_RECORDS SUPPLIED_
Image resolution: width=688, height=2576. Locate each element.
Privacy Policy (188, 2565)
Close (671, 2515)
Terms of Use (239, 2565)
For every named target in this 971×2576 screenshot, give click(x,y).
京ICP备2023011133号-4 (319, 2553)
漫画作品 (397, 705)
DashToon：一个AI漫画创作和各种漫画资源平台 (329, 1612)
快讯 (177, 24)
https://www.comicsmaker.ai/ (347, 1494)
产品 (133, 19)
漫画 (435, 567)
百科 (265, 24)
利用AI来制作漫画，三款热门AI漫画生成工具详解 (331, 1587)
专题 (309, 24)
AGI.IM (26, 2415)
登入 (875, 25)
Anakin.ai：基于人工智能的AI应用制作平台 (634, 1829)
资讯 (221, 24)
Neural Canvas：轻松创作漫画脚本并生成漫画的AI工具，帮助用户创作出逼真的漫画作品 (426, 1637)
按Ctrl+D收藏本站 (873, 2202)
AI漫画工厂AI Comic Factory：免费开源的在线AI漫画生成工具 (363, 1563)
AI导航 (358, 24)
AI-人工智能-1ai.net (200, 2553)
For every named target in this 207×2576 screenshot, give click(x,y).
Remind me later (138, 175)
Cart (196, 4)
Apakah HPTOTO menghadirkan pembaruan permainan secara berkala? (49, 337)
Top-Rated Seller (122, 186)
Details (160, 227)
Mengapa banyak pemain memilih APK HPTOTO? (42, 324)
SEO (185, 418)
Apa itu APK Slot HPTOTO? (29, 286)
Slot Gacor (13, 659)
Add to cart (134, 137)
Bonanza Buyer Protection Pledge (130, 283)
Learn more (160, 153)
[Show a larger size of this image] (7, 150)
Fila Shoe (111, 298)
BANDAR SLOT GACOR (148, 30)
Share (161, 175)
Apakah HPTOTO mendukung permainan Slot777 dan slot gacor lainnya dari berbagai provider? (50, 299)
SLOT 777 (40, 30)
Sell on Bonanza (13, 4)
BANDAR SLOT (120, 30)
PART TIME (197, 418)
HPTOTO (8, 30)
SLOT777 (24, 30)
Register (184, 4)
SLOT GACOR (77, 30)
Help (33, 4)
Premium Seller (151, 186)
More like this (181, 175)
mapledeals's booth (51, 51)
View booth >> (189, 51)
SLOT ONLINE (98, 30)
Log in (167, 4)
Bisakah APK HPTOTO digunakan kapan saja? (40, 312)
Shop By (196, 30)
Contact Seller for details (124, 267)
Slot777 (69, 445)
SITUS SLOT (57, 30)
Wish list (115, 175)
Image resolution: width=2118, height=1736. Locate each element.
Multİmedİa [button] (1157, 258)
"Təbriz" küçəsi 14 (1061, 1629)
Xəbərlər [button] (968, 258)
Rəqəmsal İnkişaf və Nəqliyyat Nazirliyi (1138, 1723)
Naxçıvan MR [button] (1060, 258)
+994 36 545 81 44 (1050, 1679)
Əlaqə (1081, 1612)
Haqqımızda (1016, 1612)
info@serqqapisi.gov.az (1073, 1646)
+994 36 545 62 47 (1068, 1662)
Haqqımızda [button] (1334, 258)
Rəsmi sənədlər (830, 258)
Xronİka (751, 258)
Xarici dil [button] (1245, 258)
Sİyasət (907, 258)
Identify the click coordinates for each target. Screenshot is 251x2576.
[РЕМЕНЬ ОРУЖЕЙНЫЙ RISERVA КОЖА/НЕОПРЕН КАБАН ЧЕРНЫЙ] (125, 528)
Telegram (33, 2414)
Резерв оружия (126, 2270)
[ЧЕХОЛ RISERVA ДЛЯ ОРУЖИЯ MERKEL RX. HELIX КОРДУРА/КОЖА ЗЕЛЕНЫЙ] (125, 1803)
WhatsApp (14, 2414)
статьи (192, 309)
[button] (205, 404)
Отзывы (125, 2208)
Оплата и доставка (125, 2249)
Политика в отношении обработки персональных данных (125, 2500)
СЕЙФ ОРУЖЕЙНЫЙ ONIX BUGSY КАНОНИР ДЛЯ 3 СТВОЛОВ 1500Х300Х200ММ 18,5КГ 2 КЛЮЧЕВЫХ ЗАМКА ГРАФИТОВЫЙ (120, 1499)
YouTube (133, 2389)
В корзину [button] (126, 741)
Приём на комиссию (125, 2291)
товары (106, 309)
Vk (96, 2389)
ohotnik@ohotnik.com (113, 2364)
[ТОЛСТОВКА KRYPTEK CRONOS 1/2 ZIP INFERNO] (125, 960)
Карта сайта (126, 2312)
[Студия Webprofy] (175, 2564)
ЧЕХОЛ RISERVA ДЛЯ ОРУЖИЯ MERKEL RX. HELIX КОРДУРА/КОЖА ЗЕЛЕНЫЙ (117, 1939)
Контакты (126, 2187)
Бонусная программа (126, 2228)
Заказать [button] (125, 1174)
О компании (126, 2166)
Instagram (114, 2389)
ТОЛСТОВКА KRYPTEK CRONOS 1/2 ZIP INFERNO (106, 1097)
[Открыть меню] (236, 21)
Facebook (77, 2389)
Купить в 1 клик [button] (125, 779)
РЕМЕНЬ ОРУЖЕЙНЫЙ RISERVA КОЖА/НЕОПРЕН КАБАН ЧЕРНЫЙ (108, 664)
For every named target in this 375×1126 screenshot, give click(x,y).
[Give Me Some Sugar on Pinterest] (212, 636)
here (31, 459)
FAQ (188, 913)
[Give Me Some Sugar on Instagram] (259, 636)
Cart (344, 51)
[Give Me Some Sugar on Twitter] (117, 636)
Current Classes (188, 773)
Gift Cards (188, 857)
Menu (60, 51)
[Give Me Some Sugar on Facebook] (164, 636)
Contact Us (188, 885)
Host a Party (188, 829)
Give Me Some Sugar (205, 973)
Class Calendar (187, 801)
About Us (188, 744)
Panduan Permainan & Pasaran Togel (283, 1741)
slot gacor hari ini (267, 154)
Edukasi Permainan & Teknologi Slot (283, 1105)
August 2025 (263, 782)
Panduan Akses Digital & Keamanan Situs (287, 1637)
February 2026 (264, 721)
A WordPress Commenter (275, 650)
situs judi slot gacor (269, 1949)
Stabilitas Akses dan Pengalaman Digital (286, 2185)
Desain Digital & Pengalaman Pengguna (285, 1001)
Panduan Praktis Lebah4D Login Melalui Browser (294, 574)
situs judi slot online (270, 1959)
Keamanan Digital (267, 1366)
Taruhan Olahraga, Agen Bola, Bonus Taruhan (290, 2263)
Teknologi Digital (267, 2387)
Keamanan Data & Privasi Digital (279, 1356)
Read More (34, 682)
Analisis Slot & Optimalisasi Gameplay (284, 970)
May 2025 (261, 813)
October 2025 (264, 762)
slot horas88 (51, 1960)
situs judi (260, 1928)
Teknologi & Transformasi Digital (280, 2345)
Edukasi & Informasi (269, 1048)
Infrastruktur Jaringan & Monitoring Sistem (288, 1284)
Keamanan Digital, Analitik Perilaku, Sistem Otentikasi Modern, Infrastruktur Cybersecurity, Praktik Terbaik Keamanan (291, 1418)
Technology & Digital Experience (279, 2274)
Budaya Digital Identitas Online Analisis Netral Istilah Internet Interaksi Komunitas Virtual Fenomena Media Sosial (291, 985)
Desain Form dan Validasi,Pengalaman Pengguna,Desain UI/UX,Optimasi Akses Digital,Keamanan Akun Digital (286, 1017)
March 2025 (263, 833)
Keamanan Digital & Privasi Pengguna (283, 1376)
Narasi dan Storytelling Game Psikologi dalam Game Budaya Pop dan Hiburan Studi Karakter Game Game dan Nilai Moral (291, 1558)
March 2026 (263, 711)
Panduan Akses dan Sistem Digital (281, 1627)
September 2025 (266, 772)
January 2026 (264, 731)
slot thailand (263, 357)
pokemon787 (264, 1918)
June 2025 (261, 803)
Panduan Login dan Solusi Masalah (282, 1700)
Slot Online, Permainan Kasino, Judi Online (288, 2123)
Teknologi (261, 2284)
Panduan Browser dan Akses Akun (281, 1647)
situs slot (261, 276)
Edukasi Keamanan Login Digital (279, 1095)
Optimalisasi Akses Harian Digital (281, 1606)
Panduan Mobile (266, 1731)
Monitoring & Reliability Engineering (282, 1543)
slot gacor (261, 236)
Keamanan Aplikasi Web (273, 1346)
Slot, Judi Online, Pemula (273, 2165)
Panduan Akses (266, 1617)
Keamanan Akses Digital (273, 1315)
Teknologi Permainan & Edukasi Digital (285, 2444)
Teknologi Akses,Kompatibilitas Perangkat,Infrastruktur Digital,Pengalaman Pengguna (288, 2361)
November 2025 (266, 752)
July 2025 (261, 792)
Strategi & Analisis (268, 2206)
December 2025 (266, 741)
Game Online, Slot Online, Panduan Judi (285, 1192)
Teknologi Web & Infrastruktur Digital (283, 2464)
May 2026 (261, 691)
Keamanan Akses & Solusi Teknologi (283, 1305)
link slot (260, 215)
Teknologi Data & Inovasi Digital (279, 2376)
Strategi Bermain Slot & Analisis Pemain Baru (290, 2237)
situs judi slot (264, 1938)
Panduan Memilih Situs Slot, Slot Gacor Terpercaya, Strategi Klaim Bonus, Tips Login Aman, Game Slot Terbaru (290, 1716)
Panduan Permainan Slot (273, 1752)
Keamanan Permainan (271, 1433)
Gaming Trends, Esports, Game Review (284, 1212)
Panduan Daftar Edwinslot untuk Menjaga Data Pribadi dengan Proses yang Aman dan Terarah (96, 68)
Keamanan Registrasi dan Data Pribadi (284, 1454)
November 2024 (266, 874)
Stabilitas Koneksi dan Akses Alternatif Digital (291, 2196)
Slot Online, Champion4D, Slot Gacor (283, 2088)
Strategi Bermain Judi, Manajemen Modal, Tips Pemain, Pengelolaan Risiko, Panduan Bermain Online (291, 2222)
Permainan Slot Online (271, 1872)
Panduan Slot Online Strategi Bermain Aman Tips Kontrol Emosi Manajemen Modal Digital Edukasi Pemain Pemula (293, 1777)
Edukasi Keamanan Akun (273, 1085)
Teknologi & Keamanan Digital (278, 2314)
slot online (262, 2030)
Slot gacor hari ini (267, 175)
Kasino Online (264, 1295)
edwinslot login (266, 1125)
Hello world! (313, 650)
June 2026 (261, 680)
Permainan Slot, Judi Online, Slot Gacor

_REQUIRED WORK_
All lines from the one that contains "edwinslot login (266, 1125)" through the end of the material are to be quoted exactly, with both ends included.

_ANSWER TO THIS PROBLEM_
edwinslot login (266, 1125)
Hello world! (313, 650)
June 2026 (261, 680)
Permainan Slot, Judi Online, Slot Gacor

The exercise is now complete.